Work request: Below are the records; work out how many lines among them contain "legend", and write nothing besides that number.

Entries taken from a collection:
'''

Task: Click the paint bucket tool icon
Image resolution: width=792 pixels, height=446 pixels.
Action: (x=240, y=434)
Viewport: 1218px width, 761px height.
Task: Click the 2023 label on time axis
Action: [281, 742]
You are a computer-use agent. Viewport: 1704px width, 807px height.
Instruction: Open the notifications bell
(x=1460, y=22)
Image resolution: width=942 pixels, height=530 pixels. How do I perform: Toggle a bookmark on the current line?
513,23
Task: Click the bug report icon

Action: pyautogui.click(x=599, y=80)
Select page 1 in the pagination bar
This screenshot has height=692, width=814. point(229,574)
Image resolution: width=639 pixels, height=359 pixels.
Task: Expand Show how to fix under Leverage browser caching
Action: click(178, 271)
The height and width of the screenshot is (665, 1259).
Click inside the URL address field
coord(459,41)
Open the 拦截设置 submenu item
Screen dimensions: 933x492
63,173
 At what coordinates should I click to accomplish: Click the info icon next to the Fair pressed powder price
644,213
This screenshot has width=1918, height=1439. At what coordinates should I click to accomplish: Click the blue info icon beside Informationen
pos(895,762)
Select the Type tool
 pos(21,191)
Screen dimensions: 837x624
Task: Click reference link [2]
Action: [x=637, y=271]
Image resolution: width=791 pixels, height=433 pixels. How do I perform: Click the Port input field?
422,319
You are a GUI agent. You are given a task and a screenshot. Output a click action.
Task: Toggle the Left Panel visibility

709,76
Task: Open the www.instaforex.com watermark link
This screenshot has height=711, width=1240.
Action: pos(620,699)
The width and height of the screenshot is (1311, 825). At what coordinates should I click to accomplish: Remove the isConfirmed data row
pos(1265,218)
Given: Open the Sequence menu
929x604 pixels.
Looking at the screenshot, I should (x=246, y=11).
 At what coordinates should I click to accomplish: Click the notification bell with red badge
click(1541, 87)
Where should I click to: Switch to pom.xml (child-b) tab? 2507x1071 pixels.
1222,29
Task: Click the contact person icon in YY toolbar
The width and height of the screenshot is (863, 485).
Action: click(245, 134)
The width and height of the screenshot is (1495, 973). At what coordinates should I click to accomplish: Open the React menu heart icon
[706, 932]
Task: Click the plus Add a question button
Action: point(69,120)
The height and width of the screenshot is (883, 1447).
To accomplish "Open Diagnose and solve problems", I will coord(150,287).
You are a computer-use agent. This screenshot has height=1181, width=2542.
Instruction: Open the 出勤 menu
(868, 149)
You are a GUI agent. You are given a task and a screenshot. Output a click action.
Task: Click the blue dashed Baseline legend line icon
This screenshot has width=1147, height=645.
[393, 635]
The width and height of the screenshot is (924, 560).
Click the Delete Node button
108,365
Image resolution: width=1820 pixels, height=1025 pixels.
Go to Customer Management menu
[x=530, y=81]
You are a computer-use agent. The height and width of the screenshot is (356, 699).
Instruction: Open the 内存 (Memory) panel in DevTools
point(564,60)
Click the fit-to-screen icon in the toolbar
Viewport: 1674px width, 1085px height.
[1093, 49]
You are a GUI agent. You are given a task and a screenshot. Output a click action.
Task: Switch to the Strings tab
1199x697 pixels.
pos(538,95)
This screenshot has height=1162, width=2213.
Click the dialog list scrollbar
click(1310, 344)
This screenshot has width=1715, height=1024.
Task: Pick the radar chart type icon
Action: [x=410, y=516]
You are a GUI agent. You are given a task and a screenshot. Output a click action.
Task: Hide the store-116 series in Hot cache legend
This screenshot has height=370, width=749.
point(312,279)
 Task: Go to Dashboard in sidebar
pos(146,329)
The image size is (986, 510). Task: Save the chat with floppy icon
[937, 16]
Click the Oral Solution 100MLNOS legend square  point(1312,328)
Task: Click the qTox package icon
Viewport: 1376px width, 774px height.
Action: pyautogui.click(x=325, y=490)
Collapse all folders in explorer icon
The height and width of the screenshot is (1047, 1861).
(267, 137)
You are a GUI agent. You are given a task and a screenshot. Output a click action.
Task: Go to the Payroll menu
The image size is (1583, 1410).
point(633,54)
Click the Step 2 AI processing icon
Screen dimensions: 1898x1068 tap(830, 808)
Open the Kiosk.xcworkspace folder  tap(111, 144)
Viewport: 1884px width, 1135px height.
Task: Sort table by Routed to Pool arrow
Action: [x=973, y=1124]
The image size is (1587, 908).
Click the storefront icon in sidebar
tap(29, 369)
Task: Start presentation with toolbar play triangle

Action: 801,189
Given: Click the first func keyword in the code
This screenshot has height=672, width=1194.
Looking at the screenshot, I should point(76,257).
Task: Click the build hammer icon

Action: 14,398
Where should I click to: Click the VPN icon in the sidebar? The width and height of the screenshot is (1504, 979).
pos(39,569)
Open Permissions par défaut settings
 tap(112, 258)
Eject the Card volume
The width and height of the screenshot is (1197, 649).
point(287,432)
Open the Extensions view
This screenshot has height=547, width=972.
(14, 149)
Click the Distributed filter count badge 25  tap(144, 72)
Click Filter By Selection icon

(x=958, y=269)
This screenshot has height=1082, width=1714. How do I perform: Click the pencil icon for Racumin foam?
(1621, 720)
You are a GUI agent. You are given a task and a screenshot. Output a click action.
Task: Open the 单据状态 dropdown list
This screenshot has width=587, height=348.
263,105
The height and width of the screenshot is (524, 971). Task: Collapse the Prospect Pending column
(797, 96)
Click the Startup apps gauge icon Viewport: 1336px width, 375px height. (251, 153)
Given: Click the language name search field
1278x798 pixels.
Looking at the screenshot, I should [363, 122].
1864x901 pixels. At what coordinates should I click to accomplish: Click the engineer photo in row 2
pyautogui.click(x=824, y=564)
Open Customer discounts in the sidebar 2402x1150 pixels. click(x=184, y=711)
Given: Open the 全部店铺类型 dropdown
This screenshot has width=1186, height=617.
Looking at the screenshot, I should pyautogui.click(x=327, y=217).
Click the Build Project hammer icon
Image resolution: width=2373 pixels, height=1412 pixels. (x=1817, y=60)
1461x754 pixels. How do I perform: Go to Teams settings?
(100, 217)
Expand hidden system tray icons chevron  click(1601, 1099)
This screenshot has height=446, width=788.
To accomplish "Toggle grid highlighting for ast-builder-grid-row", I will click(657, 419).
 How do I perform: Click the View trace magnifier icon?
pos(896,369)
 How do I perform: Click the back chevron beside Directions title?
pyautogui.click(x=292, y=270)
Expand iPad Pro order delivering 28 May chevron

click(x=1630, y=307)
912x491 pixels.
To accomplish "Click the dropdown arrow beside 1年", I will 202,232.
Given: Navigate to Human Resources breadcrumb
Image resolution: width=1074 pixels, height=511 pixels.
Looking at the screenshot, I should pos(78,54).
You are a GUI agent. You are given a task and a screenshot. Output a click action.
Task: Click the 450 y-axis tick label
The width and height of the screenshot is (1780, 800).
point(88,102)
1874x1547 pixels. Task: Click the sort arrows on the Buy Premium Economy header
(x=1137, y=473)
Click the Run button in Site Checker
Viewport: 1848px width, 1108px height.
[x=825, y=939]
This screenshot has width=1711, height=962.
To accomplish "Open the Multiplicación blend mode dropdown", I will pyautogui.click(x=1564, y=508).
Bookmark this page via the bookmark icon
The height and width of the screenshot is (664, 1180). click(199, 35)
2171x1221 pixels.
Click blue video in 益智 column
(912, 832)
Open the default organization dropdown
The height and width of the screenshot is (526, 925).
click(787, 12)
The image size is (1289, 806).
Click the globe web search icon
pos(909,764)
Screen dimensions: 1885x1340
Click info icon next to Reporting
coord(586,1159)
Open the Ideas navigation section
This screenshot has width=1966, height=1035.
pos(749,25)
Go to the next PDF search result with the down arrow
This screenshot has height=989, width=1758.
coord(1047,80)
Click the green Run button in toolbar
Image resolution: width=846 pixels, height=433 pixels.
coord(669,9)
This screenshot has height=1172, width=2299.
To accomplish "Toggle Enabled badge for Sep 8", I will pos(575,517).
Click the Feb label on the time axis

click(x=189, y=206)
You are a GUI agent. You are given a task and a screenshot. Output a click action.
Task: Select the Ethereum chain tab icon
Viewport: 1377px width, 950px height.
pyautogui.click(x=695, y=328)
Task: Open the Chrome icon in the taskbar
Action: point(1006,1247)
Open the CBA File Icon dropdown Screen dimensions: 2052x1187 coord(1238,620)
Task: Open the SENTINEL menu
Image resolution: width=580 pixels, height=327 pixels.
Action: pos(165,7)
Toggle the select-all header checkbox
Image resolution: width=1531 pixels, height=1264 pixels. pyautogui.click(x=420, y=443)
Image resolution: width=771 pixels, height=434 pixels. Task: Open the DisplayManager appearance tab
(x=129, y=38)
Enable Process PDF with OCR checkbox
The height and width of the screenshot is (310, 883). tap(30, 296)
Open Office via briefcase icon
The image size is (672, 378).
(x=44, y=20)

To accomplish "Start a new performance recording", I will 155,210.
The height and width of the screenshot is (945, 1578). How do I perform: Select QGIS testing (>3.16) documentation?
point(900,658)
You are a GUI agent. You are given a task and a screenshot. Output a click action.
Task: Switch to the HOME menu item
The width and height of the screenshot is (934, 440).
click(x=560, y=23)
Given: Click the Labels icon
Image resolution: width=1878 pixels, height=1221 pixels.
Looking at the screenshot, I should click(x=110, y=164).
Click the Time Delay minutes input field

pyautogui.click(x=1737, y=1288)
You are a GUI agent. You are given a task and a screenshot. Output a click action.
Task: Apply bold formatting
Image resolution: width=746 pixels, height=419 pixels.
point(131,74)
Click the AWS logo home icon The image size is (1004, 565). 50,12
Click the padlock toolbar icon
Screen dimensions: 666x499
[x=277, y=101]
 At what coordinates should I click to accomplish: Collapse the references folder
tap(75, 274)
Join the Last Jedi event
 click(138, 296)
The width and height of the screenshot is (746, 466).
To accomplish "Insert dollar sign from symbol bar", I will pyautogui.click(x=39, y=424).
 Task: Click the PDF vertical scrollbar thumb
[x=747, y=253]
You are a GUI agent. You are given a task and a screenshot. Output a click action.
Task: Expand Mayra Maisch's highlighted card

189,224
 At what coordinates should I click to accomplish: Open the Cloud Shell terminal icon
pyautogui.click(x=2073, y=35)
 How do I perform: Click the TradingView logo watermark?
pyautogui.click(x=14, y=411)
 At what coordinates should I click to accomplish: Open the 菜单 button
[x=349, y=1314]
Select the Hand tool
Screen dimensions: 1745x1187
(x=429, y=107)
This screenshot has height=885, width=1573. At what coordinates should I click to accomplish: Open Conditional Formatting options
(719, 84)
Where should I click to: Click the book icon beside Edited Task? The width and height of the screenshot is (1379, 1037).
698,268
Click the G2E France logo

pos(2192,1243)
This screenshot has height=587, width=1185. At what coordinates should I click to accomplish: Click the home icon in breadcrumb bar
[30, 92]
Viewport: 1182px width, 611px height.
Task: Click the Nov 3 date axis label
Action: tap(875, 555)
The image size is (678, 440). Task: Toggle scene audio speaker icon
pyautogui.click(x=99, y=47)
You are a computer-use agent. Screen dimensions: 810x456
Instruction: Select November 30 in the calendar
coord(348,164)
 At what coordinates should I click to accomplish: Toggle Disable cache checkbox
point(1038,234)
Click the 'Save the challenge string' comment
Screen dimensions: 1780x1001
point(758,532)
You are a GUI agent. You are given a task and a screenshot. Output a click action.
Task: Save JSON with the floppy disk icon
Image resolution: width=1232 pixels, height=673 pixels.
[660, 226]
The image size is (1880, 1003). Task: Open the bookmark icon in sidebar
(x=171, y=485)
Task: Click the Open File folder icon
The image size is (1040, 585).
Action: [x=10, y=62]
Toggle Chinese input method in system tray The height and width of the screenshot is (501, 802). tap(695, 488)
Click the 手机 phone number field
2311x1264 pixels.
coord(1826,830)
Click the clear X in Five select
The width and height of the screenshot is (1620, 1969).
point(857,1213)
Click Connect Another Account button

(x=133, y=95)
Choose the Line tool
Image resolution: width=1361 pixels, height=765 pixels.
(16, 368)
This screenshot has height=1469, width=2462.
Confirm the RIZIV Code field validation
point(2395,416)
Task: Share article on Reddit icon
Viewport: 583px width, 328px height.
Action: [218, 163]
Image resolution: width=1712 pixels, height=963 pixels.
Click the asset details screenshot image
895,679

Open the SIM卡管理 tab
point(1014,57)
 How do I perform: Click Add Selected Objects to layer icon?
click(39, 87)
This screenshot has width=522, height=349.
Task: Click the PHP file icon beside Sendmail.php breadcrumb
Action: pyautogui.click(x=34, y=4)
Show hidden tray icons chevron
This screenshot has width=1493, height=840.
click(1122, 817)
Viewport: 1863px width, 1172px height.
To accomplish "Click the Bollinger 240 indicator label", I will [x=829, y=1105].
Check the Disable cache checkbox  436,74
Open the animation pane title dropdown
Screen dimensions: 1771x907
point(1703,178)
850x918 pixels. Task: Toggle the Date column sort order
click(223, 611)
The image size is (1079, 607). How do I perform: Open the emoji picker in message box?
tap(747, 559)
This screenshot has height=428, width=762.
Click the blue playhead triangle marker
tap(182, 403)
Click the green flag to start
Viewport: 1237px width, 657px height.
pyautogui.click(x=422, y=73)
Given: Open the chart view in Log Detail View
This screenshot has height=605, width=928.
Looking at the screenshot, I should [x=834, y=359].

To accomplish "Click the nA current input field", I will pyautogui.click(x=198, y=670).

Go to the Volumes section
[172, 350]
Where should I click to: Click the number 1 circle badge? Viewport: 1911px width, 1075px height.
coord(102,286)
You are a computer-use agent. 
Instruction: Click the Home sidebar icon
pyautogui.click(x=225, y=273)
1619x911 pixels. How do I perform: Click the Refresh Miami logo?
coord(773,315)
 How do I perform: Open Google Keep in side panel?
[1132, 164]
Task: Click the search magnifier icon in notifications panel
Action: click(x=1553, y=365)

'''

Solution to the exercise: 3